I get that some of this can be chalked up to an existential reminder, leaking through to consciousness, that one day, who knows when, death will come to disabuse me of the fantasy that I can hold anything together. All that I’ve created, all my attachments, to my body, my work, my body of work, my loves, will come unravelled. I remember watching my grandma, Beryl, an avid knitter, realize that she made a mistake way back at the start. She would mercilessly unravel the mitten right back to the cuff. Maybe she was rehearsing for her death.
Yeah, but this just felt like something else. I lay there, caught in this morass of anxiety, feeling like a fraud. Mr. Psychotherapist and author of Spiritual Books, helpless, while my mind rubbed my face in doomsday scenarios. Surely I had a few tricks up my sleeve?
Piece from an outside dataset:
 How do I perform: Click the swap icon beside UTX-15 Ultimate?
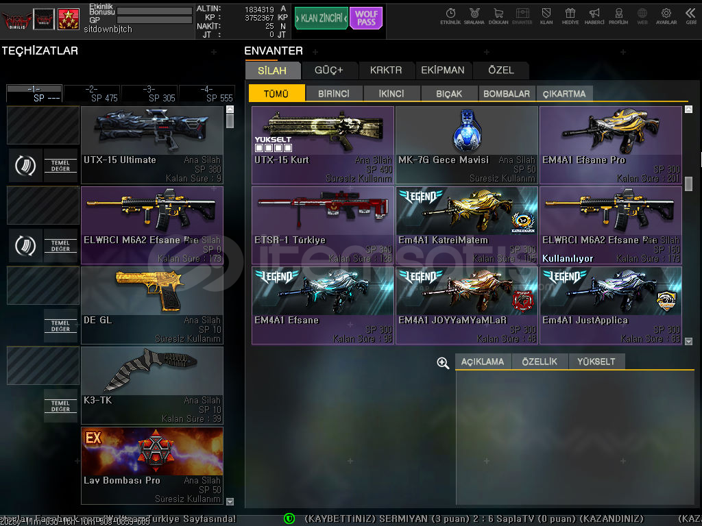[25, 165]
I notice that there’s a remake of Ghost Busters coming out. Remember Dan Akroyd invents the technology to identify and then “bust” the ghosts who are haunting the citizens?
By some grace, in this semi-conscious state, I realized that I was being visited by ghosts from the past. This was all a memory—a memory of a time when I really was fucked and was helpless to find my way out. Who ya going to call? What’s the technology to bust these ghosts of the past haunting the present and making me believe that everything is wrong?
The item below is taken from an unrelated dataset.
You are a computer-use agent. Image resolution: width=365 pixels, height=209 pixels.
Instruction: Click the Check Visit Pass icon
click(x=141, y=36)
My mind told me that I lacked any and all resources to deal with this impending doom. It was doing what a four year old’s mind can’t help but doing when he feels alone, unseen, and without a map forward. When I got that I was in a memory I asked myself what a four year old my need that he didn’t get.
” Bruce, you have food to eat, a woman lying beside you who loves you, resources if you get into trouble, more money in the bank than 95% of the world’s population, food in the fridge. Your body works. As does your mind, (other than not being able to remember the titles of films). You have friends who would be there if you reached out.” I began to settle.” Deep breath. Okay, I’m not actually dying. And there isn’t actually any crisis.
Then I asked myself what the four year old needed when he was undergoing an actual crisis. Duh, he needs comfort. He needs to feel close, like somebody is looking out for him.
The tricky part of this is that we know from attachment theory that if you have an anxious or resistant attachment pattern, it won’t necessarily dawn on you that you are in need of comforting and resourcing. Reaching out in futility for attachment, was, after all, the original source of anxiety. The stage is set as early as the end of year one of life. The pattern established by then is what gets reenacted in adult intimate relationships. You are effectively hooped until you become aware that you learned, as a matter of survival, that reaching out was more painful than not reaching out. When you awaken to it, you see how that attachment pattern played out in all of your adult intimate relationships.
Not only do you not even imagine that you need comfort and that being comforted is within the realm of possibilities as a conscious adult. You actually internalize the judgment that you received when you tried to reach out and were not adequately attuned to. You are bad for being needy. This heaps coals on the fire of anxiety. You need to be resourced, nurtured, and comforted, but a) you expect rejection and b) you are bad for wanting it in the first place.
The way out? When all of this comes to consciousness, one of the first things that comes on line is self-compassion. You feel love for the little guy and girl who didn’t have the resources to find comfort. In my imagination I embraced my little guy and offered compassion instead of judgment. My breath returned. I reached out to feel the skin of my sleeping beloved, who responded by squeezing my hand, even though she was asleep. All was right with the world again. None of the circumstances of my life had changed one iota. I simply heard the stories that my mind was telling me as those of a worried four year old. It’s not that there is anything wrong with this mind, either. It just needs to be recognized as the mind of an under-resourced little guy.